By this time the rice was fully cooked and very fluffy.  I poured it out of the hotel and onto a sheet pan to cool, then put into the fridge.  I've found that wild rice will tend to sour if not cooled and chilled quickly after cooking.
Once cool enough to work with, I de-boned the ducks.  Starting by tearing off the first two joints of each of the wings, then cutting each bird in half through the backbone and breast and removing the mirepoix from the cavities (goes into the stock pot) 


I proceeded to pull out all of the now-exposed rib, back, hip and breast bones, being careful not to tear the meat or otherwise mangle the birds.  Most of the bones (which of course also go into the stock pot) came out easily so all that was left in each half was one leg bone, one thigh bone and one wing bone.  This makes the duck halves sit nicely on the plate, be very easy to eat and gives me more bones for the stock!

mostly-deboned duck half
The duck halves then went into the fridge to chill while the stock cooked.
All My Ducks in a Row
After about 6 hours at a low simmer, the stock was a rich brown color, smelled great and some of the bones were just beginning to fall apart.  
Duck Stock Simmers
Time to strain. After removing as many of the larger bones as possible I strained the stock first through a coarse china cap (conical colander), then through progressively finer mesh strainers and finally through a sieve lined with cheesecloth.  
I skimmed off as much of the fat as possible (reserved for other uses) and cooled the nearly-clear stock in an ice bath before moving it to the fridge to finish chilling.
Time to make the sauce.  Duck L'Orange is the classic preparation for roast duck with a rich orange-flavored sauce but the same technique can be used to make any type of fruity sauce.  Today I was going to make one with blackberries.
I started by making a piquant caramel by combining sugar and red wine vinegar and cooking it to a thick syrup and then to a medium brown.  This base is what will give the sauce much of its sweet-and-sour kick.   

Piquant Caramel for Sauce
While the caramel was reducing I pureed some previously frozen blackberries with an orange.  These I added to the caramel when it reached just the right point to stop the cooking process (CAUTION! This is a little tricky and can cause violent sputtering of the molten sugar if you are not very careful). 

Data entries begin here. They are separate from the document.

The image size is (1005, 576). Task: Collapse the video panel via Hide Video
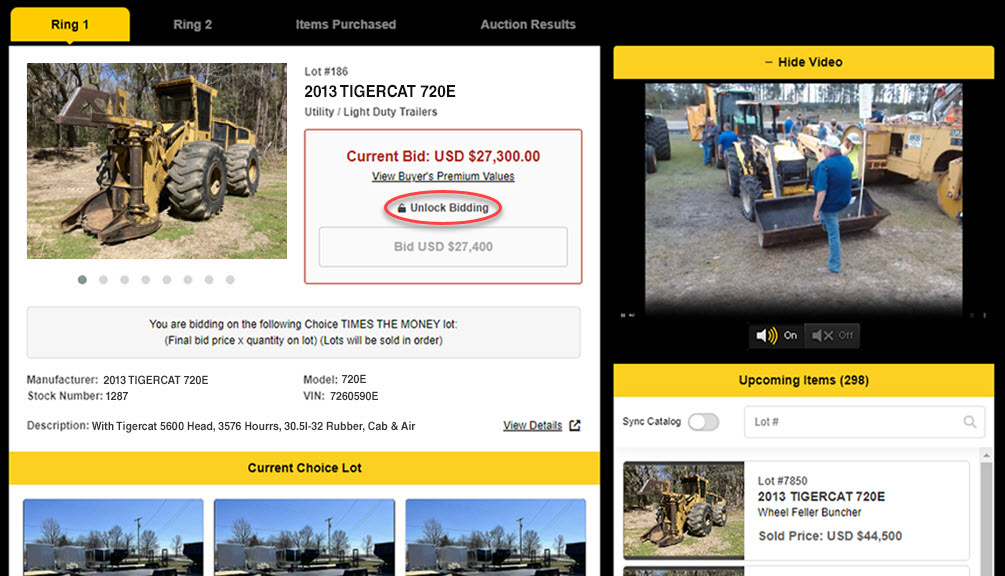coord(805,61)
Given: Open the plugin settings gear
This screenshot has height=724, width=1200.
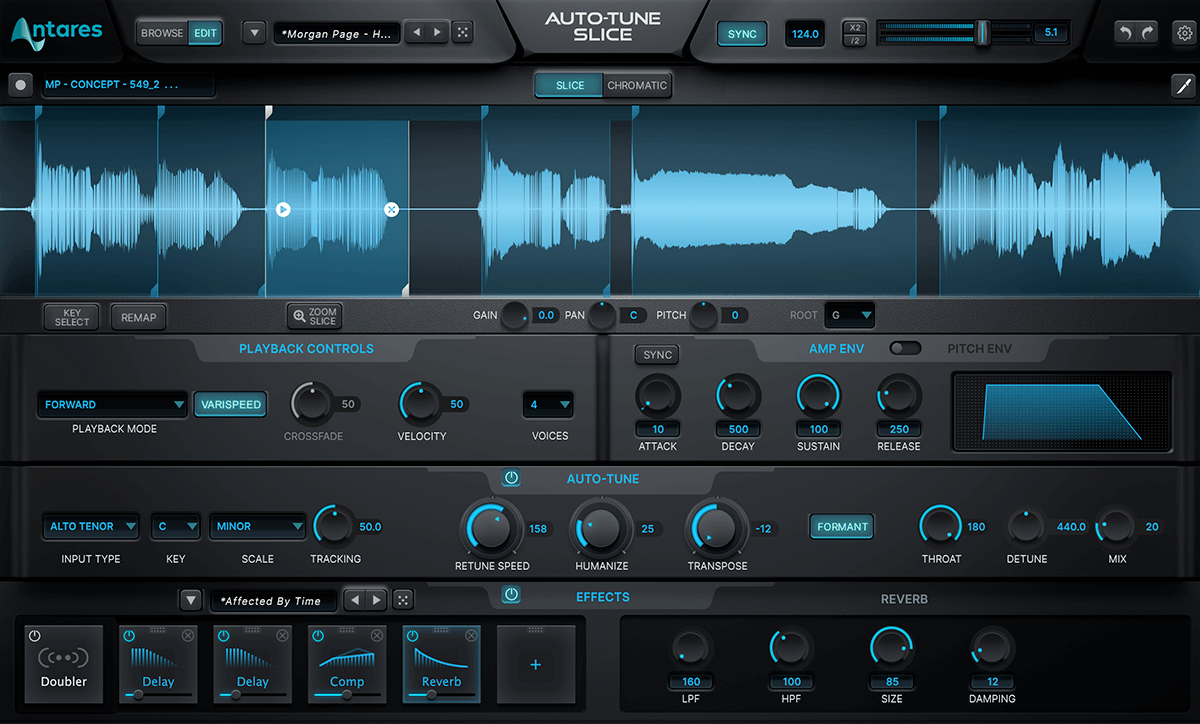Looking at the screenshot, I should coord(1185,32).
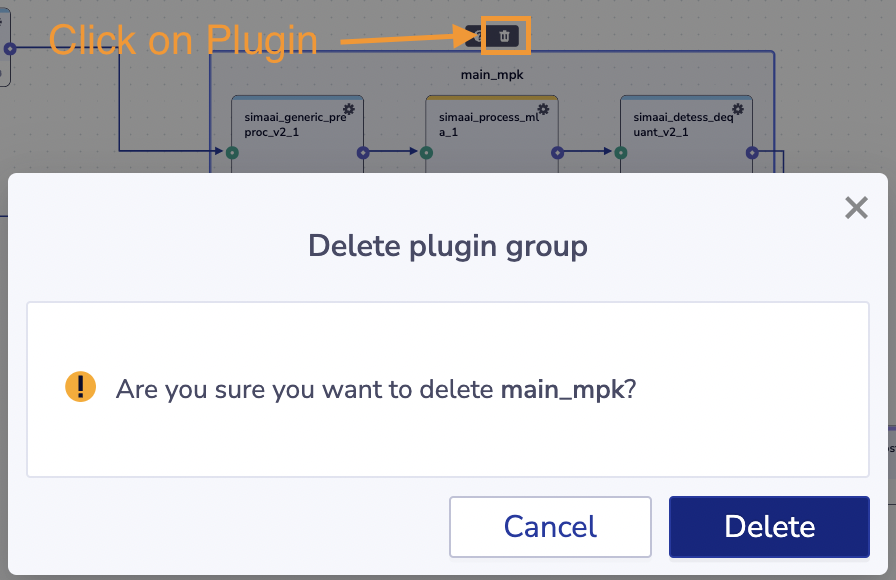Select the purple output port on simaai_detess_dequant_v2_1

coord(750,153)
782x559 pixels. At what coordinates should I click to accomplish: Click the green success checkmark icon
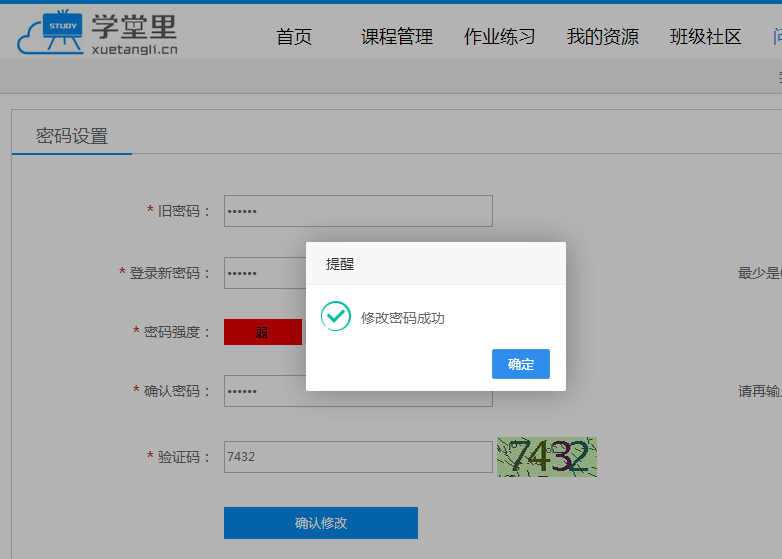[x=335, y=317]
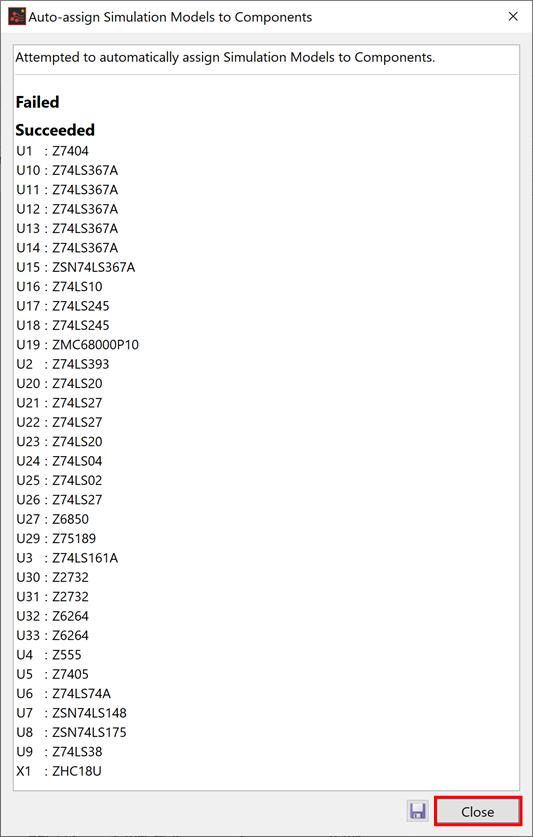The width and height of the screenshot is (533, 837).
Task: Click the U2 : Z74LS393 line
Action: point(62,364)
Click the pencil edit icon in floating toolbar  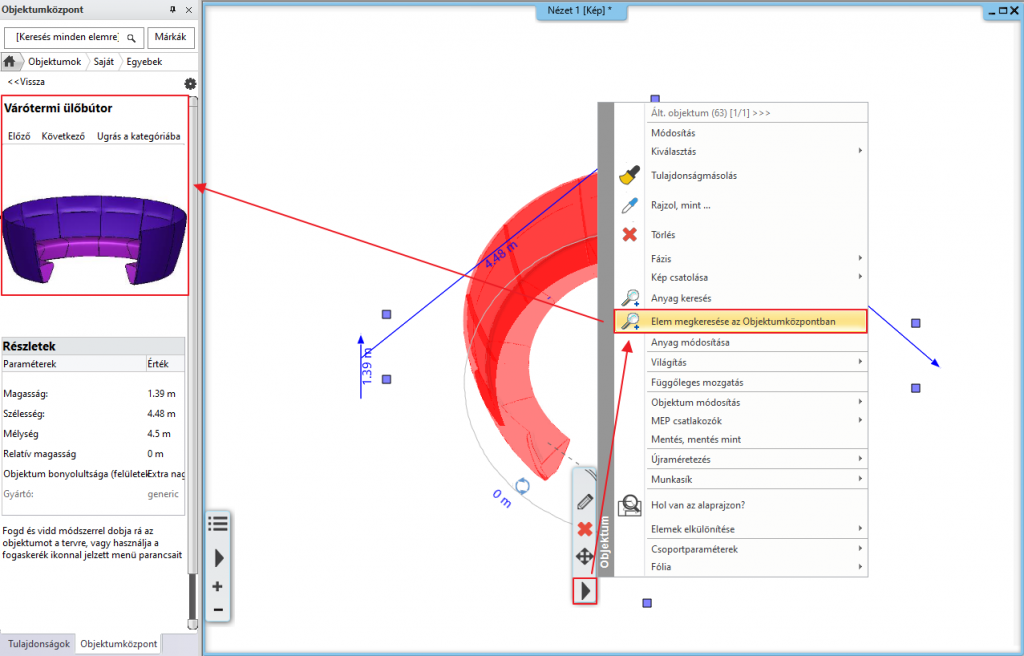click(x=585, y=502)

I cooked the blackberry/caramel mix a bit longer to further reduce and concentrate the flavors then strained the base through a fine sieve to remove the berry seeds, pressing to get every drop of base I could.
I retrieved the cold stock from the fridge, skimmed off the little bit more fat that had congealed on the surface and put some stock in a small sauce pot.  I added some of my blackberry base and began heating the mixture.  There are any number of options for thickening this sauce but arrowroot is usually my tool of choice.  I like the glossy, semi-clear look of the finished sauce but in this case I thought I'd try something a little different.  I made a quick roux from some of the reserved duck fat and flour and also dissolved some cornstarch in cold water and used a combination of the two as my thickeners.  The result was interesting.  It had the full body and mouth-feel of a demi-glace brown sauce but also the sheen of an arrowroot sauce.  I liked it.  A bit of tweaking of the flavor (touch more thyme, little more vinegar at the finish) and the sauce was good-to-go.
Putting it all together.  It's almost dinner time but these are big birds and we've been picking at the roast duck bones all day so we opt to have just 1/4 duck each tonight.  The duck half goes onto a sizzling platter, skin side up, with a little water on the bottom (to prevent drying of the exposed meat) and into a 450F oven.  This will heat it through and crisp up the skin in about 10 minutes.  In the mean time I reheat some of the wild rice in the microwave, and make sure the sauce is hot and ready.
Once the duck was ready it was time to eat!  I added a few sliced tomatoes, fresh from our green house to complete the plate.  At last, our own duck dinner!
It was absolutely worth the work and the wait but now you know why, when I buy a frozen duck at the grocery store, Kathryn calls it a "convenience product" or even "fast food"!